--- Passage shown ---
• • • • • • •

Infrastructure as actual Code (IaaC)

12 minute read

#iac#programming

Setting the Scene

My first introduction to Infrastructure as Code (IaC) must have been back in 2016. We were exploring AWS for the first time in my team, and we were using CloudFormation with its JSON-formatted templates. I'm pretty sure this was before the YAML-formatted templates were even a thing since that wasn't launched until September 2016.

Anyway, as a developer, I'm used to writing code. I follow "best practices", such as Don't Repeat Yourself (DRY), by using variables, methods, and abstracting where necessary. I also try to keep it as easy to read, understand, and maintain as possible. Sometimes, that includes comments in my code, usually to explain the rationale behind certain choices or highlight potential gotchas.

Yes, yes, not everything should be abstracted, You Aren't Going to Need It (YAGNI), and all that.

Well, you see... The problem with most IaC solutions is that they are actually configuration disguised as code. They sprinkle a narrow set of functions and utilities on top of the configuration language and call it a Domain Specific Language (DSL).

What happens next is a tale as old as time. The functions and utilities are not enough, and the creators have to keep band-aiding this horribly thought-out mess they've created. This is how you end up with a badly designed mess of a DSL, with some resemblance to a programming language. This is true for CloudFormation, Terraform (HCL), ARM, and Bicep.

There must be a better way, right? Well, I think there is, but first, let's take a look at some of the problems with the current state of affairs.

JSON as a Configuration Language

JSON is not a configuration language; it is a data-interchange format. While it is convenient, widespread, well-known, and available in just about all languages, it simply is not a good fit for writing configuration.

My first issue with JSON as a configuration language is that it lacks comments. Comments are often needed in configuration files, especially when overriding default values and why you potentially did that. Also, when working on a remote machine, quickly commenting out a line of code and restarting the service beats having to delete a line of code.

It isn't well-suited for humans either; it involves a lot of braces, commas, and quotes, making it hard to read and write by hand at scale. For example, when defining an array, you might leave a trailing comma, which is invalid JSON.

CloudFormation

As I wrote earlier, my first introduction to CloudFormation was with the JSON syntax. I don't think I'll never forget the first time I had to create a string from the output of two resources. It required figuring out how to use a combination of Fn::Join, Fn::Split, Fn::Select, and Ref.

It was way more of a challenge than manipulating a string has any right to be. Also, it isn't like you're going to be able to use a debugger when it goes wrong. If those hellish-looking functions aren't familiar to you, here is the documentation for CloudFormation's so-called intrinsic functions.

Take a look at this snippet below, taken from AWS's examples repo.

{
  "OriginAccessControl": {
    "Type": "AWS::CloudFront::OriginAccessControl",
    "Properties": {
      "OriginAccessControlConfig": {
        "Name": {
          "Fn::Join": [
            "",
            [
              "rain-build-website-",
              {
                "Fn::Select": [
                  2,
                  {
                    "Fn::Split": [
                      "/",
                      {
                        "Ref": "AWS::StackId"

• • • • • • •

--- Data excerpts ---
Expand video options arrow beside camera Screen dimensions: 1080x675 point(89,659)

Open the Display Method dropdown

• • • • • • •

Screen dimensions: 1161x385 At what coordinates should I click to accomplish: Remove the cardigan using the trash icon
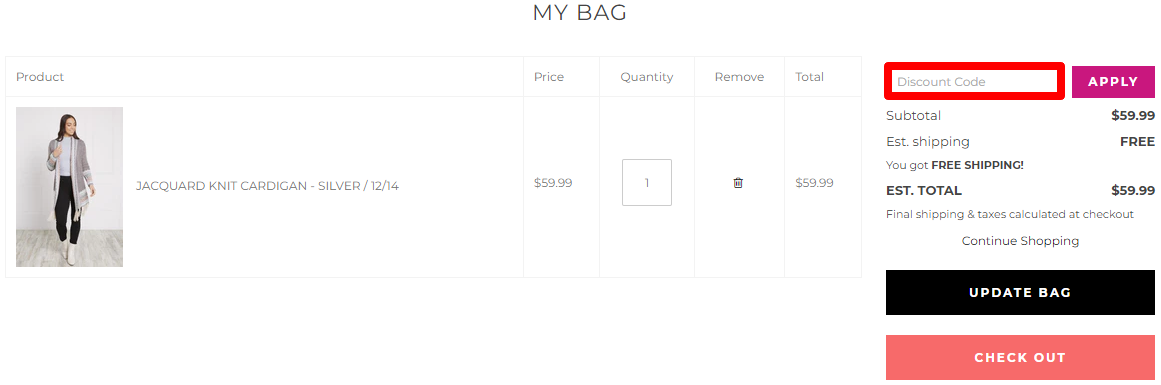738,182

• • • • • • •

--- Written tasks ---
**1.** Could you write out, word for word, the part of the IaC article that opens with the words containing "As I wrote earlier, my" and closes with "Fn::Select, and Ref."?
**2.** According to the IaC article, why is the lack of comments a problem for JSON as a configuration language? Answer in one to three sentences.
**3.** Answer these questions from the IaC article:
(a) When were YAML-formatted CloudFormation templates launched?
(b) Which four tools does it name as having a badly designed DSL?
(c) Which functions had to be combined to create a string from the output of two resources?

--- Solved problems ---
**1.**
As I wrote earlier, my first introduction to CloudFormation was with the JSON syntax. I don't think I'll never forget the first time I had to create a string from the output of two resources. It required figuring out how to use a combination of Fn::Join, Fn::Split, Fn::Select, and Ref.

**2.** Configuration files often need comments, especially to note when a default value was overridden and why. On a remote machine, commenting out a line and restarting the service is also quicker than deleting the line.

**3.**
(a) September 2016.
(b) CloudFormation, Terraform (HCL), ARM, and Bicep.
(c) Fn::Join, Fn::Split, Fn::Select, and Ref.